In the midst of a Republican campaign that is spreading fear of Muslims, there is still one predominantly Islamic country that loves America. While across the world the headlines read of Islamist terrorist attacks against Christians in Pakistan, and the GOP front-runner argues for the torture and banning of Muslims, there is at least one country where suspicion of ‘others’ and demagoguery don’t get in the way of a positive relationship. For most Americans, it is probably a little-known US ally as a NATO member, and it’s not in the Middle East. It is Albania. A small Muslim country in the Western Balkans, a region that not so long ago was synonymous with political instability and ethnic war. Today, it can be seen, according to a CNN report, as a model of religious tolerance. In addition, it is one of the most pro-American countries and the reasons Albanians like America run deep. As Frida Ghitis, author of the report explains,

“Walk around the airy streets of the capital Tirana and ask people what they think about the United States, and you will be met with almost uniform responses of admiration, respect and gratitude.”

In regards to the U.S. presidential election CNN states it is easy to grasp the reaction of hesitation whenever Albanians hear the name of Donald Trump. While most of them have not even heard of Ted Cruz, Ghitis says there are high hopes for Clinton. Aurora Xhixha, a microbiologist in this Muslim country said about Trump that “he seems a little crazy, but clever”, while Endri Hasanaj described him as selfish. Though when referring to Trump’s call to ban Muslims from entering the US, Doctor Adelina Bego told CNN,

“Here in Albania we live together, without considering religious differences. We have seen America as the symbol of democracy, a symbol to emulate
  Trump’s proposal would destroy that symbol.”

U.S. secretaries of state have always received VIP treatment in the Muslim country, regardless of whether these are Republicans or Democrats, Albanians have always admired Americans because of their integrity, says Ghitis.

“American foreign policy, which so often suffers from the conflict between ideals and practical considerations, has found here a merger of idealism and action.”

The love Albanians have for the United States started in 1919, at the Paris Peace Conference during which former US president Woodrow Wilson stood up for Albania against a European proposal of dismembering the country. In fact, today a statue of Woodrow Wilson can still be seen in Tirana’s Wilson Square. Even after Albania faced a repressive communist dictatorship under Enver Hoxha, who used strong anti-American propaganda, Albanians kept seeing the US a the land of freedom and as the country that helped Albania gain their independence and sovereignty.

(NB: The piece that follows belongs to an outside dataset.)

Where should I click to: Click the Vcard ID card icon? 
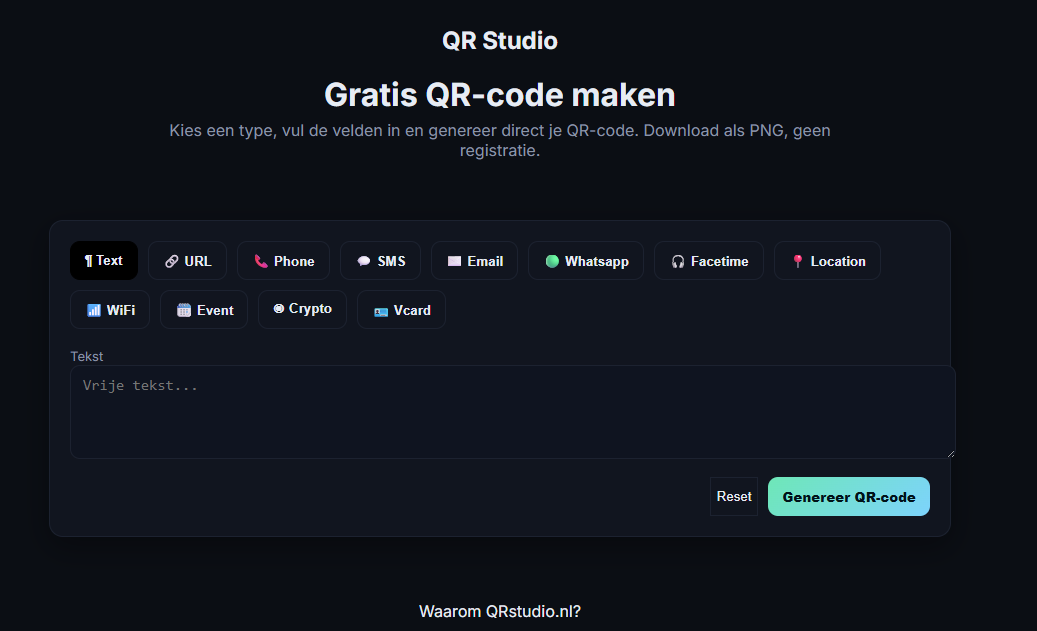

In 1991, former Secretary of State James Baker was received by over 300,000 Albanians chanting “USA! USA!” The US success in the removal of a spreading communist wave, which in addition gave Albania access to NATO in 2009, have kept the Muslim country thankful. And the love for America grew stronger when the US led a NATO operation in Kosovo against the Serbian violence inflicted upon Kosovar Albanians. And in 2007, when George W. Bush visited the country, the then mayor of Tirana Edi Rama (now Prime Minister of Albania) declared that Albania was the most pro-American country in the world.

Albania is considered a moderate country, though, unfortunately it is not exempt from terrorism. According to CNN,

“a number of Albanians have joined ISIS. But extremism is undoubtedly rarer here than in the Middle East or even Western Europe.”

And although the US constantly reminds Albania about the need to eliminate corruption in the government, to fight human trafficking and terrorism, to deal with refugees and flows of migrants, the consistency in US foreign policy towards Albania has helped the US keep its admiration from the Balkan country. It is difficult to imagine something like this coming from a Muslim-majority country from which has been in the cross-hairs of American policy, rather than defended by it. Yet, the US policy towards Albania, and the affection from Albanians to the US reminds us, that understanding the nuances of foreign policy is crucial for a presidential candidate.